Assignment 1 :: In the guide to citing chapters in edited books, begin at the words "Standard format for" and stop after "NY: Psychology Press.". Give that passage again with "consumer behavior" renamed to "shopping habits".
Assignment 2 :: Pick up the guide to citing chapters in edited books after its last line and keep writing it.
Start of Text excerpt
These examples are for chapters or parts of edited works in which the chapters or parts have individual title and author/s, but are included in collections or textbooks edited by others.
• If the editors of a work are also the authors of all of the included chapters, then it should be cited as a whole book using the examples given for Books.
• Only the first letter of the first word of the title of the chapter or part is capitalised.
• When providing details of the book editor(s), the editors' initials are given first, followed by the surname.
Standard format for citation
|Author of Part, A. A. (Year). Title of chapter or part. In A. A. Editor & B. B. Editor (Eds.), Title: Subtitle of book (edition., inclusive page numbers). Place of publication: Publisher.|
Chapter in an edited book
Friese, C., Hofmann, W., & Wanke, M. (2003). The impulsive consumer: Predicting consumer behavior with implicit reaction time measures. In M. Wanke (Ed.), Social psychology of consumer behavior (pp. 335-364). New York, NY: Psychology Press.
End of Text excerpt
Start of Provided material
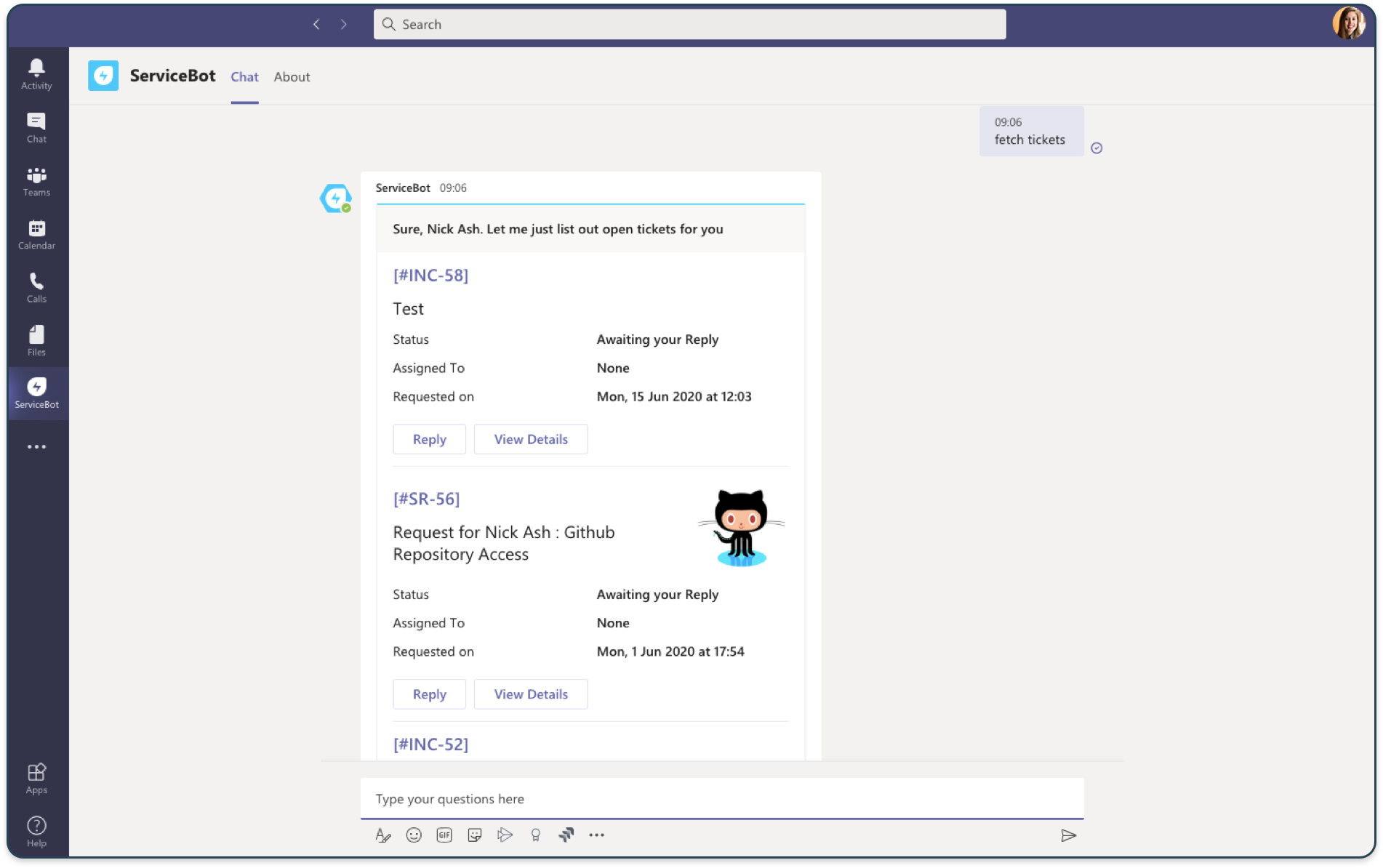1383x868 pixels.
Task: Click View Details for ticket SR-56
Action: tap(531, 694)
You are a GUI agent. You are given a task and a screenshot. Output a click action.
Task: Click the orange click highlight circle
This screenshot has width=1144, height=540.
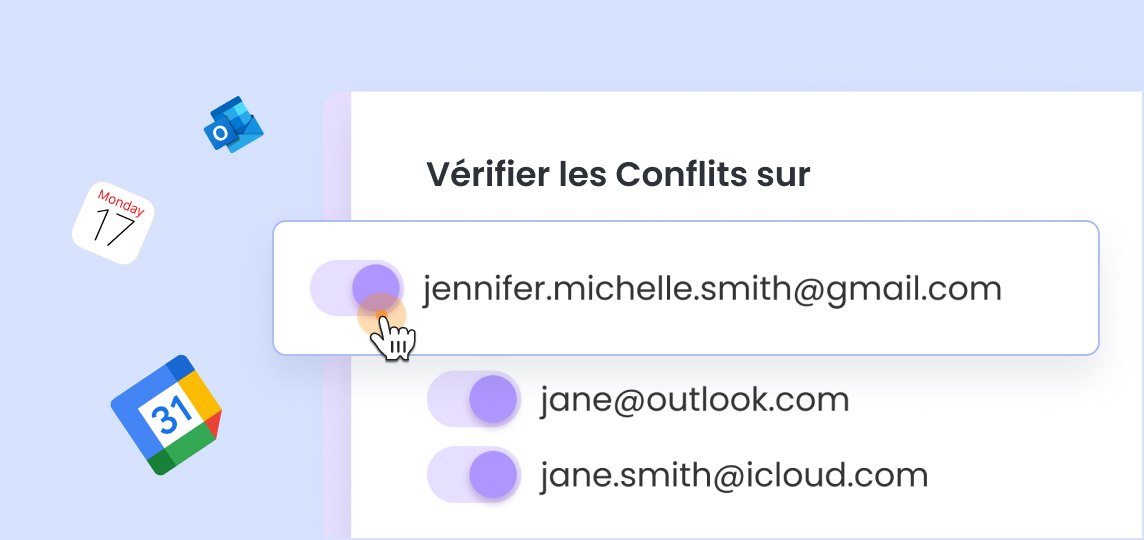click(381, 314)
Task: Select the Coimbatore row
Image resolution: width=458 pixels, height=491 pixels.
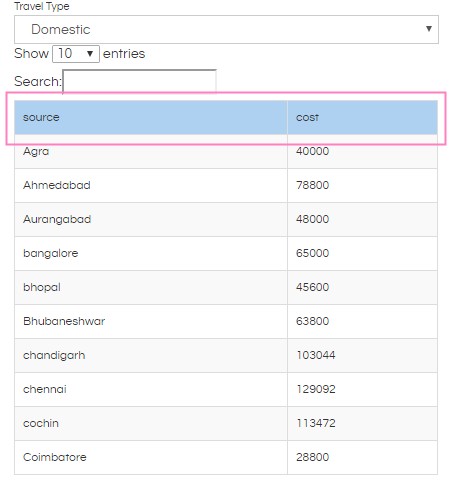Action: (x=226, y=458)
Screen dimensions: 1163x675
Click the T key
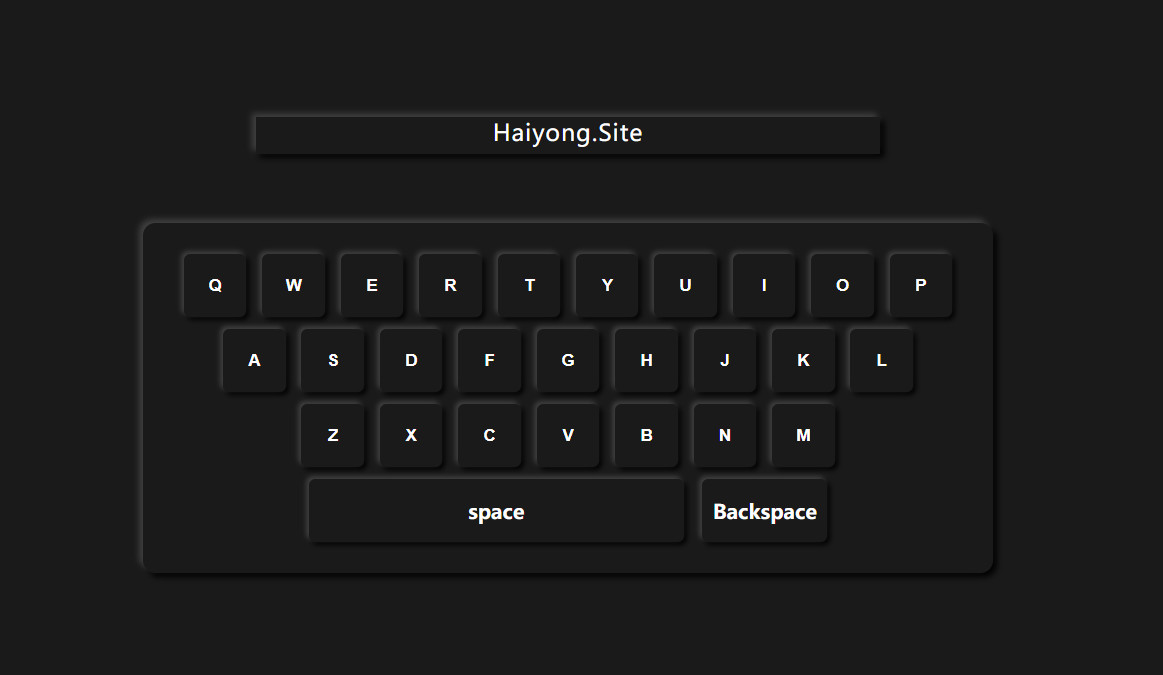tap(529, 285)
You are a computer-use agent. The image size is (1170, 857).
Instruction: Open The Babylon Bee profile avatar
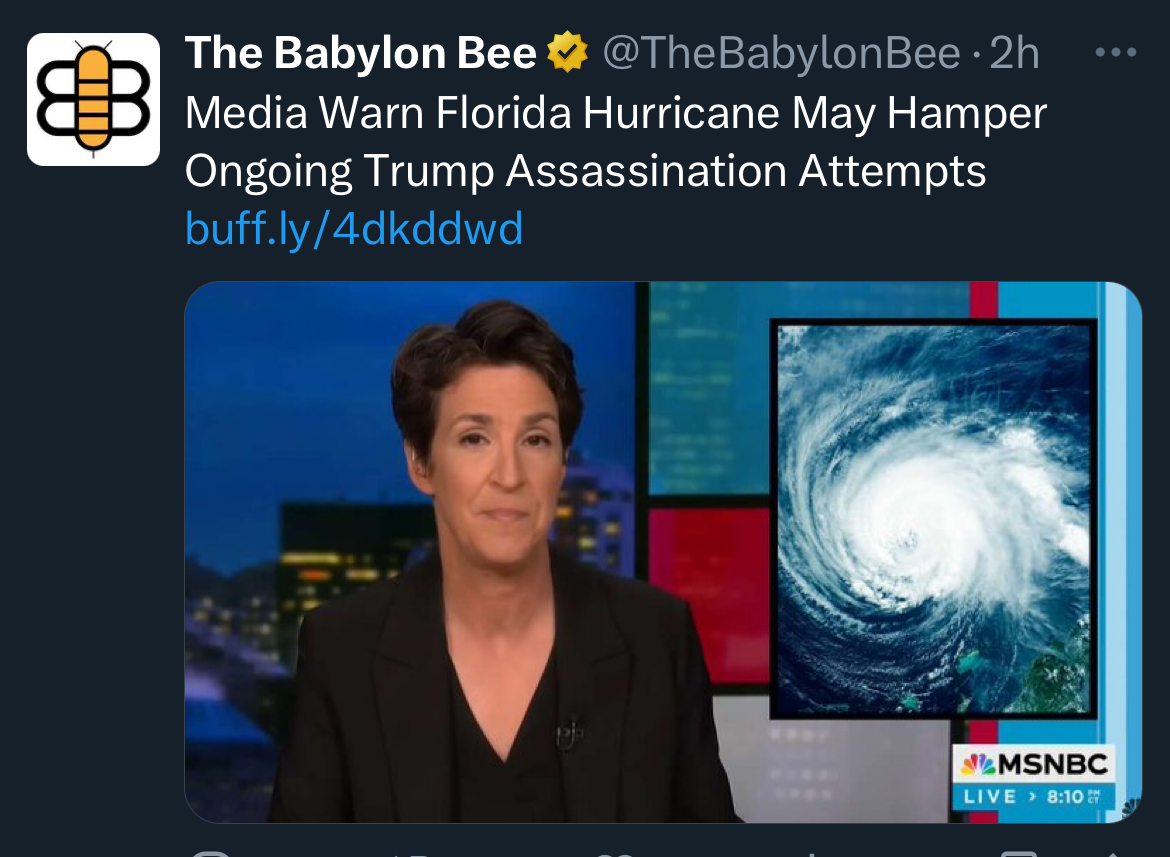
End of Provided material
Written response 1 ::
Standard format for citation
|Author of Part, A. A. (Year). Title of chapter or part. In A. A. Editor & B. B. Editor (Eds.), Title: Subtitle of book (edition., inclusive page numbers). Place of publication: Publisher.|
Chapter in an edited book
Friese, C., Hofmann, W., & Wanke, M. (2003). The impulsive consumer: Predicting shopping habits with implicit reaction time measures. In M. Wanke (Ed.), Social psychology of shopping habits (pp. 335-364). New York, NY: Psychology Press.

Written response 2 ::
Hine, C. (2001). Ethnography in the laboratory. In D. N. Gellner & E. Hirsch (Eds.), Inside organizations: Anthropologists at work (pp. 61-76). Oxford, England: Berg.
Payne, S. (1999). 'Dangerous and different': Reconstructions of madness in the 1990s and the role of mental health policy. In S. Watson & L. Doyal (Eds.), Engendering social policy (pp. 180-195). Philadelphia, PA: Open University Press.
Article in an encyclopaedia
Ford-Martin, P. (2003). Cognitive-behavioral therapy. In E. Thackery & M. Harris (Eds.), Gale encyclopedia of mental disorders (Vol. 1, pp. 226-228). Detroit, MI: Gale.
Article in an encyclopaedia: No author
Mental disorders and their treatment. (1987). In The new encyclopaedia Britannica (5th ed., Vol. 23, pp. 956-975). Chicago, IL: Encyclopaedia Britannica.